Sunday 28 August 2011

Danish life: Its the campaign season

My Danish language lessons have started up again and I'm back at the grindstone. The introduction stage is over and now there is no mercy - the teacher speaks only Danish and we're even expected to ask questions in Danish. Needless to say, class is much quieter now.
On Friday morning I decided that to improve my Danish listening I would watch 15 minutes of television every day. Real television, not the Jeremy Kyle show with sub-titles. After all, I'm finding the Elle magazine in Danish much easier to understand than the chit-chat with parents I meet at the play ground. I made this decision at 10.50 on Friday morning, found the remote control and sat down with a steely determination to conquer the unfathomable mumbo-jumbo.

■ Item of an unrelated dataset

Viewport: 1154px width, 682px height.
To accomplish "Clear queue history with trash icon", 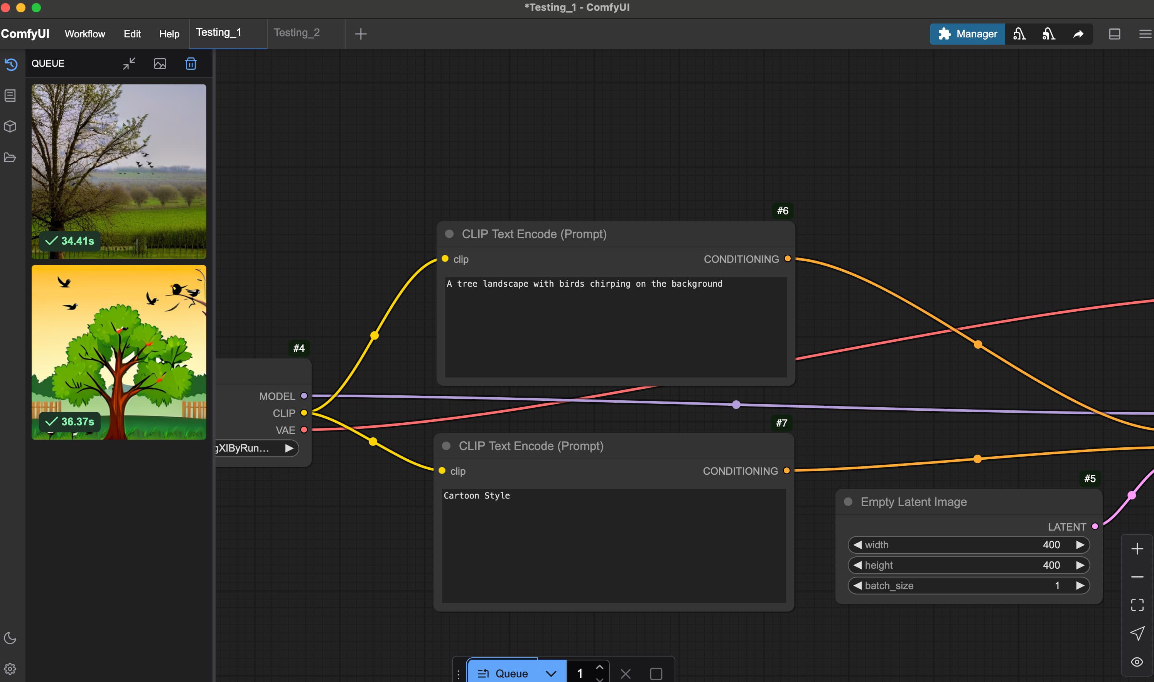I will click(x=191, y=63).
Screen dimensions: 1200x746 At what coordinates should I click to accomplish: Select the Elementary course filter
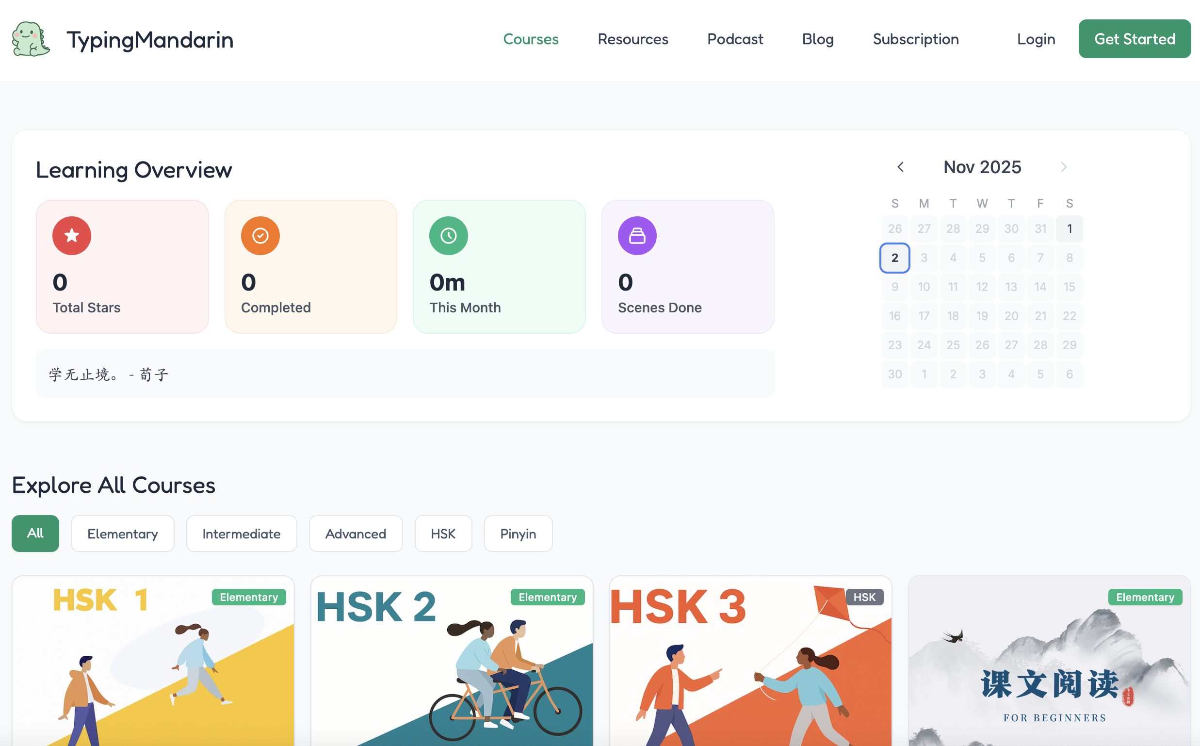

The timing would not have been so important if I had not then switched on the television to find all the Danish channels ablaze with the 'breaking news' that the Prime Minister was to make an important announcement at 11.00 am.
Sure enough, 10 minutes later, Lars Løkke Rasmussen, statsminister and leader of the Venstre party, appeared and called a national election on 15 September 2011. Now, I have to confess that I have not been following Danish politics and until that point would not have known the name of the prime minister, that there is a coalition government (between Venstre and the Conservative People's Party) in power or that an election had to be called by 12 November 2011 (being 4 years after the last election).
And so, by happy coincidence, it was a very profitable 15 minutes of TV viewing: I practised my Danish listening and managed to learn about national politics. Its going to be a feverish few weeks of campaigning I expect. By the time I left the flat on Friday afternoon to go and collect my son from school, the faces of the various election candidates were already beaming down from every lamp post,  tree trunk and railing.
The economy is at the heart of the election as Denmark has, apparently, fared worse than its Scandinavian neighbours in the global recession. I'm a loooong way from knowing the manifestoes or the party positions on the main issues but one of things that has struck me from all the posters is the number of female candidates. The leader of the opposition party (the Social Democrats) is the very formidable looking Helle Thorning-Schmidt. If she wins, she will be Denmark's first female prime minister.
In the meantime there is another poster campaign vying for attention. Its the start of another school year and so there are many more children cycling in the bike lanes and crossing the major roads. These posters are a reminder to roadusers to look out, literally, for the 'small people' in the traffic.
Let's hope that drivers and cyclists will keep their eyes on the road and not be distracted by the charming smiles of the election hopefuls...

4 comments:

  1. That was some good luck!

    ReplyDelete
  2. Not quite, Norway already had a female prime minister in 1986 and if you count Scandinavia in the angloamerican sense of the word, Iceland currently has a female prime minster while Finland a female president. We're not as progressive as we used to be :)

    ReplyDelete
  3. I stand corrected, thank you, Stefan. Scandinavia was understood to be Denmark, Sweden and Norway but I did not know about the Norwegian Primer Minister in 1986.

    ReplyDelete
  4. And a female Prime Minister has been elected!